L'expérience est le nom que chacun donne à ses erreurs
Après avoir passé quelques jours à l'étranger suite à sa démission du G13, Rachidi Gbadamassi est de retour, hier, pour, dit-il, «sauver la démocratie béninoise». Dans une déclaration à la presse nationale au Salon d'honneur de l'Aéroport international Cardinal Bernadin Gantin, l'ancien maire de Parakou à mis en garde ses amis d'hier des «G et F» qui passent tout leur temps à le «saboter». Il est allé très loin en leur déclarant la guerre, s'ils continuent «leur sale besogne».
Annoncé à grands renforts médiatiques, le retour «triomphale» de l'ancien maire de Parakou Rachidi Gbadamassi devient enfin une réalité! L'homme a regagné le bercail hier aux environs de 19 heures 30 minutes à bord d'un vol régulier d'Air France. A sa descente d'avion, il a été accueilli par des dizaines de sympathisants venus notamment de Parakou.

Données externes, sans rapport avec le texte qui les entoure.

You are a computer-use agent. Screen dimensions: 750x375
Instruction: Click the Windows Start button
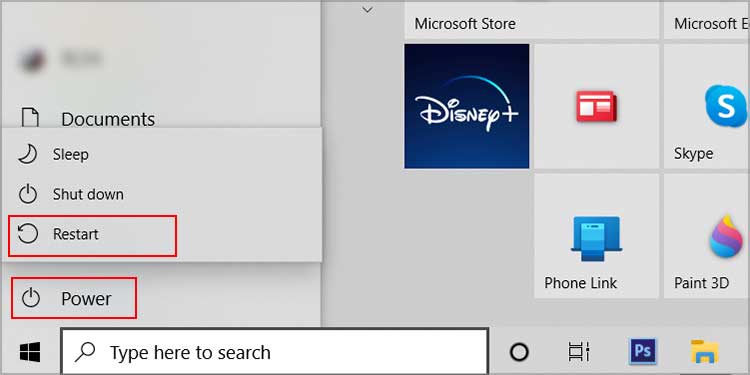(30, 353)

Cinq conseillers communaux G13 de Parakou étaient dans la délégation. Juste après sa descente, soit à 19 heures 45 minutes, il a franchi les marches du Salon d'honneur de l'aéroport international Bernardin Cardinal Gantin pour répondre aux préoccupations de la presse nationale. Rachidi Gbadamassi, le dernier transfuge du G13, a préparé une déclaration déjà écrite depuis son lieu de «refuge».

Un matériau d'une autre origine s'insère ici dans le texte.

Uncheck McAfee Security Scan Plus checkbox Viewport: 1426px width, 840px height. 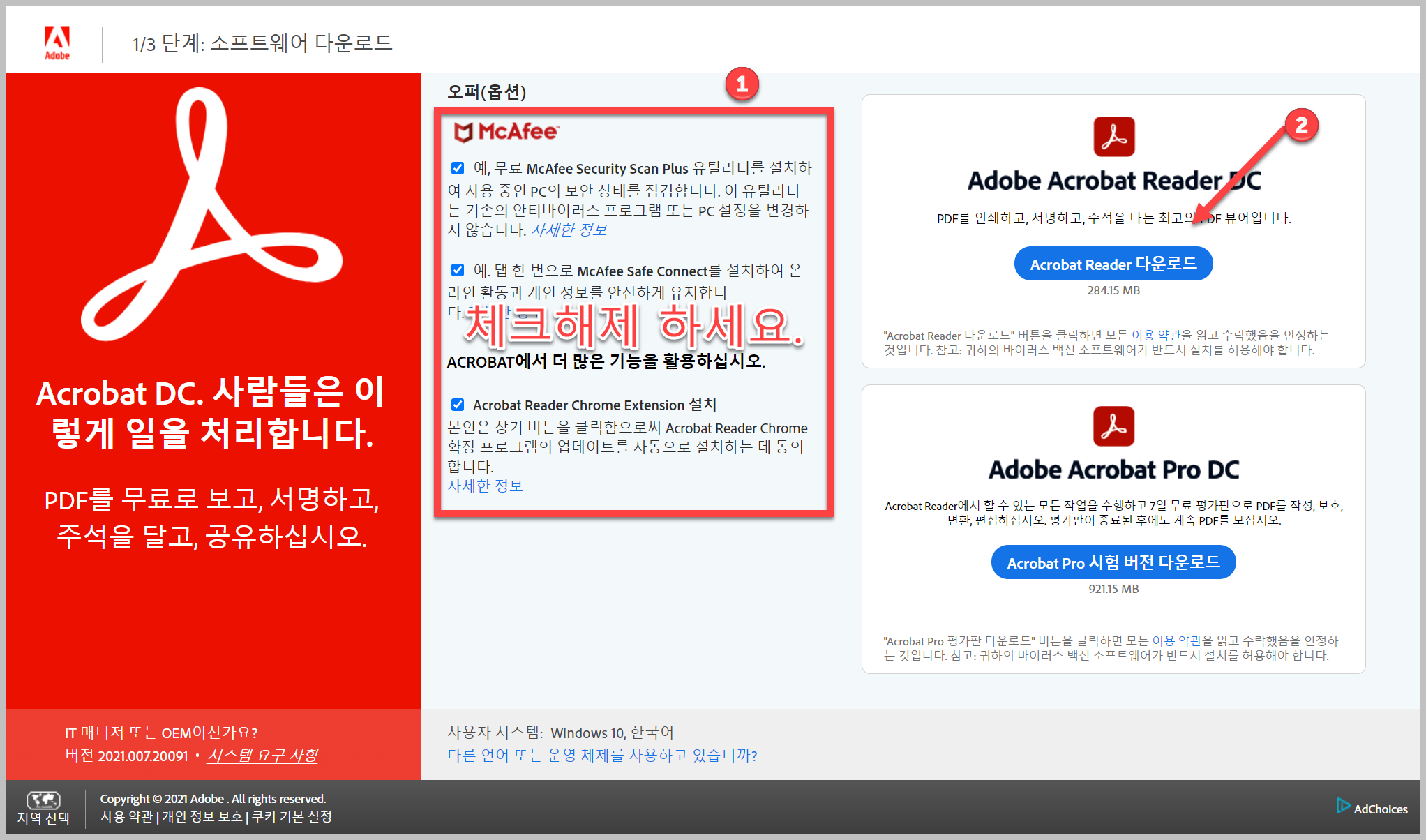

Devant la presse, il a confirmé son départ du G13, afin de «sauvegarder la démocratie». Selon lui, c'est parce que les intérêts de la Nation ne se retrouvent pas dans les luttes que mène l'opposition non déclarée qu'il a décidé de se retirer de ce bloc purement mécanique. C'est vrai qu'il a abandonné l'opposition déguisée. Mais Rachidi Gbadamassi affirme qu'il ne va pas se loger au sein des Fcbe ni dans la mouvance présidentielle. «Je suis désormais un indépendant au Parlement», a-t-il précisé.

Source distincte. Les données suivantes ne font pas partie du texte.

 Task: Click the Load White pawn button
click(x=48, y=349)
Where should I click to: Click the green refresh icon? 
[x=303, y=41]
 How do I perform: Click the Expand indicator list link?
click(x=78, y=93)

Vêtu d'une tenue d'été, Rachidi Gbadamassi a profité aussi et surtout de l'occasion pour mettre sérieusement en garde ses anciens amis des «G et F» qui, depuis son retournement de veste, ne cessent de tirer à boulets rouges sur sa personne. Ils ne cessent de le traiter de tous les noms. Il menace de leur répondre désormais du tac-au-tac, car, selon lui, «trop c'est trop». Rachidi Gbadamassi ne comprend pas pourquoi ses amis d'hier se permettent le luxe de le vouer aux gémonies alors qu'il avait passé tout son temps à servir leur cause. Il
n'arrive pas à comprendre les attaques personnelles dont il fait l'objet depuis qu'il a annoncé qu'il n'est plus dans la logique de blocage du fonctionnement de l'Etat, notamment de l'Assemblée nationale. A toute personne qui s'attaquera dorénavant à sa personne, il promet de donner la réplique appropriée. Allusion faite ainsi à ses amis du G13 qui passent tout leur temps à le critiquer négativement, après l'avoir utilisé contre le pouvoir en place. Chaque fois que le besoin se fera sentir, l'ancien maire de Parakou a pris l'engagement de rompre le silence. Il promet même de faire des révélations troublantes sur le fonctionnement des «G et F» s'ils continuent de le diaboliser. C'est dire qu'après son retour, Gbadamassi réserve des surprises désagréables à ses camarades de lutte d'hier.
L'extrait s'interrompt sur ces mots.